Love :how to get over one sided love

How To Move On From One-Sided Love

About 2 years back I was a person who was suffering for one sided love. All I wanted was that guy and tried my best to get him but due to some misunderstandings everything went wrong. There is always a time in everyone’s life in which he or she has to suffer from one sided love.

As human beings, we all have the ability to recover, renew our spirits, and help ourselves get out of this miserable situation.  Learning how to get over an ex and move on can help you feel stronger, more independent, and ready to meet someone who will offer you mutual happiness. So here are some of the tips which could help in getting move on.

1. Recognize what’s going on.

Recognize what’s going on.

 

  • Are you always the one to say “I love you” first?
  • Do you generally have to be the one to suggest that the two of you spend time together?
  • Are you usually the one doing sweet things for your significant other, while she rarely seems to think of you?

2. Acknowledge the problems.

 Acknowledge the problems. 

Many people lie to themselves during or after an unhealthy relationship. They try to convince themselves that things were generally good, that the person did actually care for them, and they may wonder whether it was a mistake to end the relationship. However, there absolutely is a reason you ended the relationship. And even if some parts of that relationship were comforting or pleasant, that does not justify or excuse the bad times.

  • Any time you find yourself questioning whether it was right to end the relationship, think back to the things that made you so unhappy. Deep down you will probably recognize that you could not realistically live with those unpleasant qualities, such as a lack of emotion or support.

 

3.  It’s ok to be upset while in love.

Allow yourself to be upset.

 It’s okay to feel distressed after ending a relationship, especially one in which you were not cared for or respected. You may be feeling sad and lonely, or you may be feeling stronger emotions like worthlessness or self-doubt. It’s perfectly okay to feel these things after ending a relationship, and it’s healthy to mourn the loss of the relationship, but it’s important that you don’t believe any the self-doubting thoughts you might be experiencing.

4.Remember hurt is temporary in love.

 Remember that the hurt is temporary. 

When any relationship ends, it’s easy to feel as though we’ll mourn forever. But the reality is that simply isn’t true. The way you feel during a relationship’s termination is temporary, and the self-doubt you may experience is completely unfounded.

  • Any feelings of doubt or negativity stem from insecurity, sadness, and fear. They do not stem from your actual experiences, and they are not an accurate reflection of who you are or what you deserve.

6. Focus on today.

                                          Focus on today.

 

You aren’t going to move past the hurt feelings overnight, and you’re not going to find the perfect relationship overnight. All you can do is take one day at a time.
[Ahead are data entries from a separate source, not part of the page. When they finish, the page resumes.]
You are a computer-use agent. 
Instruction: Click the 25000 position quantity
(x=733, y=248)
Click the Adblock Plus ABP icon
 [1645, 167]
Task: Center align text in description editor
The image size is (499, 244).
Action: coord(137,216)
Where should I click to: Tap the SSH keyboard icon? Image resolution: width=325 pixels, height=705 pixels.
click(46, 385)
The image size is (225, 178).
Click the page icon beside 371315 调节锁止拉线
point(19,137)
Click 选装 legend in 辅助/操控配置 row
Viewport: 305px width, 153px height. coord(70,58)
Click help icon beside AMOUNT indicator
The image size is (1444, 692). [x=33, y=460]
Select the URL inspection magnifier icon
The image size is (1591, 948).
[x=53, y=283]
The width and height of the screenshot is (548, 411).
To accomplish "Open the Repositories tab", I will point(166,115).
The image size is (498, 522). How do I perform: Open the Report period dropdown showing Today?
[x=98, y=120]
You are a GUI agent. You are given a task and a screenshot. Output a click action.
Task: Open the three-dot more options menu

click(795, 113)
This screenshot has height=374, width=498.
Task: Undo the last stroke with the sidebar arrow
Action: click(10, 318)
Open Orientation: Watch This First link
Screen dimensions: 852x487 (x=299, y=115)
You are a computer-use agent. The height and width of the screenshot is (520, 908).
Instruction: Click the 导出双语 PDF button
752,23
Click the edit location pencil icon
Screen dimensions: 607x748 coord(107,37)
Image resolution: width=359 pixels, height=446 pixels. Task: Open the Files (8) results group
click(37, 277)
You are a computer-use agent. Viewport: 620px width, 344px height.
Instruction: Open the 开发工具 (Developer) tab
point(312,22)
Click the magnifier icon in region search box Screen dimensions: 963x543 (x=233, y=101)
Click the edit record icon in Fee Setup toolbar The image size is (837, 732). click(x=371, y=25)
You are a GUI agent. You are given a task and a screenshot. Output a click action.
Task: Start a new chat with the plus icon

Focus on feeling better today, and little by little you will. Don’t worry about moving on or finding a new relationship until you’ve adequately gotten through the hard times and the hurt.

Do little things for yourself each day to feel good about yourself and confident in your worth.

Don’t try to rush any part of the process. All you can do is work on yourself today and trust that you’ll be ready for the next relationship when the time comes.

7. Don’t lose hope.

                                                            Don't lose hope.

 When a relationship has ended, you may still hope that you’ll be able to fix things – that the person you cared about will realize his or her errors, and work on learning to love and respect you. Eventually, you’ll realize that that person will not change. But when that happens, it’s important not to lose hope altogether. You simply need to convert that hope into hope for the future. You’ll realize that you want to move on, and at some point you’ll hope you can live a happier and more fulfilling life now that that person is out of your life.

8. Look forward 

 Look forward to the future. love 1

Though it may be difficult to see in the moment, you’re ultimately setting yourself up for greater happiness and fulfillment in future relationships by ending an unhealthy one. You recognized that the previous relationship was unhealthy and unfulfilling, and you made the right decision to get out of it. Once you move on from the hurt, you’ll feel happier, more vibrant, and you’ll open yourself to the better relationship that you deserve.

9. You deserve happiness.

                                                           love happy
 If you’re recovering from a relationship in which you were not loved or respected, you may have internalized a lot of the suffering that stemmed from that relationship. Perhaps you might even doubt the fact that you deserve to be happy. But the truth is you do deserve to be happy – everyone does. And you also deserve someone who will make you feel good about yourself.